There is very little analysis available online yet – media commentator Jim Tucker says, despite being critical of how the material was handled in the article, that the case is a big victory for media freedom.
Media law expert Steven Price is surprised – he expected Fairfax to go down – and raises some concerns.
Firstly, he takes issue with the judges “speculative” decision that the jury will not be influenced by the article – he says there is social science research they could have examined, as well as the testimony of media law experts in the trial itself, which placed the risk of influence on the jury as “real”, though also “small” in the case of one expert (the Fairfax one).
As he points out, even a “small” risk of prejudice is one a defendant might not be too happy with.
Mr Price also has an issue with the judges assuming the defendants would be relying on the “it’s not me with that gun” defence – he believes this is not in fact the case, that the defendants are more likely to be arguing “we weren’t doing terrorism stuff, we were doing other things” – and that therefore an article called “Terror Files” is potentially more damaging to their cases.
Although neither Steven Price nor Jim Tucker discuss this in depth, DomPo editor Tim Pankhurst said on RadioNZ that:
[T]he judges said the time between publication and the accused people’s court appearances meant it was unlikely to unduly influence a jury or the right to a fair trial.
Now, logically of course this makes sense – the article was so long ago, who can remember the details? But the details are not the problem – if the defence is arguing the defendants were not doing anything wrong in the Ureweras, but jury members vaguely remember an article about terrorism – well, this is what the plentiful social science research Steven Price mentions is about.
Secondly, it seems to me that relying on the inefficiencies of our court system to safeguard right to fair trial in such a way is, quite honestly, ludricrous – why on earth does this all take so long? Length of time for prosecutions in cases of violence against women is one reason why women decide not to participate – there is just too long between when they have been bashed and when their partner will face legal consequences for them to withstand his pressure.

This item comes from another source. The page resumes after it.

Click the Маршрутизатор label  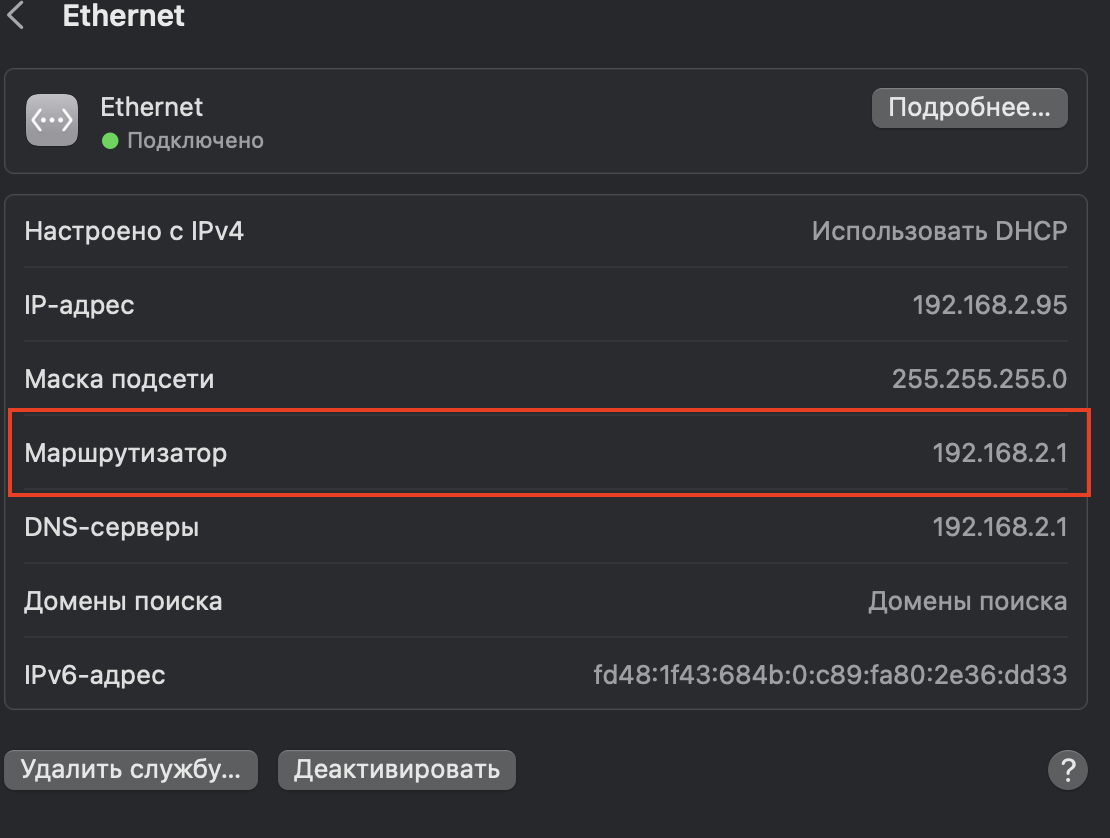tap(126, 453)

We should not be meekly accepting such delays – let alone building them into assisting a “fair trial” – they do nothing to ensure justice is done.
One curious scenario is avoided by the failure of the contempt charges. The Crown will not be forced to go from one court-room, where it argues the DomPo articles breached right to a fair trial, to another court-room, where it argues for charges to be brought against the same defendants.

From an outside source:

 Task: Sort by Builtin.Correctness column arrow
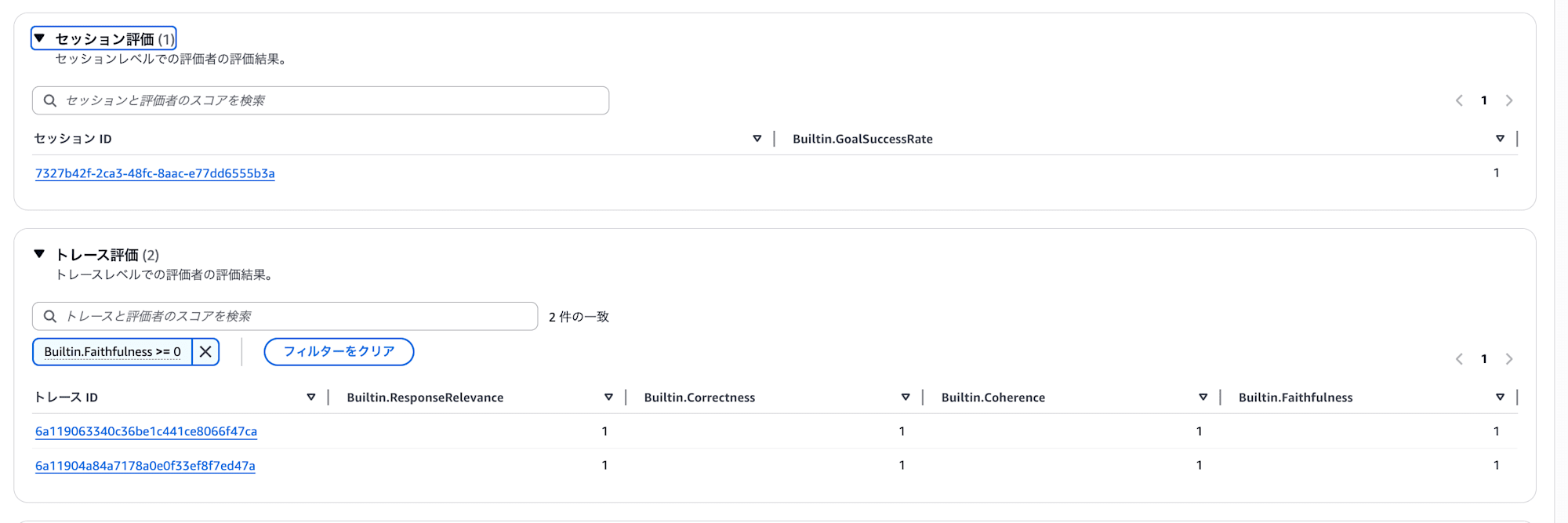[x=906, y=398]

Only comment from the defendants lawyers was at Radio NZ, where Michael Bott said:
In this case we had quite flagrant violations of court suppression orders that were given by the court to try and protect fair trial rights of people accused of quite serious charges.
Meanwhile, according to the October 15th Solidarity website, following the depositions hearings we will know next week whether the Arms Act charges are to go ahead against those arrested. The defence case to have the charges stayed is now much weaker though – unless, as Steven Price says, the Crown appeals (and wins the appeal) against the contempt decision.